Geschichte wiederholt sich nicht, hat uns Karl Marx gelehrt. Journalisten hingegen wiederholen sich oft. Am 4. Juli letzten Jahres, zum amerikanischen Unabhängigkeitstag, haben wir einen Abschiedsbrief an die USA verfasst. Damals sah vieles noch danach aus, als werde Donald Trump wiedergewählt, die Verzweiflung war gewaltig. Wir schrieben, wie das gehen solle, einen Abschiedsbrief an jemanden verfassen, von dem man gar nicht wirklich Abschied nehmen will? Weil da immer noch so viele Gefühle sind, Zuneigung klar, aber Liebe auch, fast schon Leidenschaft, das ganz große Kino eben. Weil der Beziehungsstatus so verflixt kompliziert ist, weil man irgendwie weiß, es geht so nicht mehr weiter, aber wie soll es ohne einander gehen?

##########

- _AUFGABEN_:
**a)** Wann wurde laut dem Seitentext der Abschiedsbrief an die USA verfasst?
**b)** Gib den Seitentext von „Geschichte wiederholt sich“ bis „ohne einander gehen?“ wortgetreu wieder.

##########

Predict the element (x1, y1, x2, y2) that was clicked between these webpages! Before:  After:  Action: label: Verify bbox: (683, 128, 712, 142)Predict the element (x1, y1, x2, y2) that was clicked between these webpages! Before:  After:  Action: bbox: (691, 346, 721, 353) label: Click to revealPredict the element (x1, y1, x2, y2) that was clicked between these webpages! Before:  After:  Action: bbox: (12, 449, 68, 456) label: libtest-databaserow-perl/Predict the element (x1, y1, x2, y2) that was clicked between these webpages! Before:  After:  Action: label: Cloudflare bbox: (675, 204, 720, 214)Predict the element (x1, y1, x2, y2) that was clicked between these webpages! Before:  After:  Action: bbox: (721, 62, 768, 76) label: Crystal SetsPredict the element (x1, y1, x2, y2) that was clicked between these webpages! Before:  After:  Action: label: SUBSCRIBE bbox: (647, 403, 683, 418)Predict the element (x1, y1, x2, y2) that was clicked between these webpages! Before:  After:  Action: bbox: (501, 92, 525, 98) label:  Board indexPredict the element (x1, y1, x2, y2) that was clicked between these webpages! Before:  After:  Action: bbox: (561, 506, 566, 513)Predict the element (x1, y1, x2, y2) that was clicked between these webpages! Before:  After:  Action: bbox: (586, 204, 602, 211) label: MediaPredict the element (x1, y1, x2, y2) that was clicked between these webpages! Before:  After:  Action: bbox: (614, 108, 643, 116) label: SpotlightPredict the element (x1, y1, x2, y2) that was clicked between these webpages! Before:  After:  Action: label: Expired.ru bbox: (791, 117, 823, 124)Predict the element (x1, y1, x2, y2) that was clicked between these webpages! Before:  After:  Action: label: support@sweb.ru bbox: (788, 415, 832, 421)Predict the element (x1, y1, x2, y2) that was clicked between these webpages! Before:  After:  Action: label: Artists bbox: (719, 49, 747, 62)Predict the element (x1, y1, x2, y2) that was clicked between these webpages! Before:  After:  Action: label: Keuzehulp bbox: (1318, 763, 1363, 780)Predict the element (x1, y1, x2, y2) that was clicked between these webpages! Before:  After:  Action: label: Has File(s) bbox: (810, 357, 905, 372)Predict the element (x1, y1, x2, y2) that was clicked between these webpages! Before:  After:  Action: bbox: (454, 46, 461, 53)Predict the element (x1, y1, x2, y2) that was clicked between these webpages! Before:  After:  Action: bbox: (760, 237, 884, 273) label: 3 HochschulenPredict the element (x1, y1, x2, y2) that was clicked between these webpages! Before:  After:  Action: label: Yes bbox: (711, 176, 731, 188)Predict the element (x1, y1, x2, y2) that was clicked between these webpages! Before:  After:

##########

- _LÖSUNGEN_:
**a)** Am 4. Juli letzten Jahres, zum amerikanischen Unabhängigkeitstag.

**b)**
Geschichte wiederholt sich nicht, hat uns Karl Marx gelehrt. Journalisten hingegen wiederholen sich oft. Am 4. Juli letzten Jahres, zum amerikanischen Unabhängigkeitstag, haben wir einen Abschiedsbrief an die USA verfasst. Damals sah vieles noch danach aus, als werde Donald Trump wiedergewählt, die Verzweiflung war gewaltig. Wir schrieben, wie das gehen solle, einen Abschiedsbrief an jemanden verfassen, von dem man gar nicht wirklich Abschied nehmen will? Weil da immer noch so viele Gefühle sind, Zuneigung klar, aber Liebe auch, fast schon Leidenschaft, das ganz große Kino eben. Weil der Beziehungsstatus so verflixt kompliziert ist, weil man irgendwie weiß, es geht so nicht mehr weiter, aber wie soll es ohne einander gehen?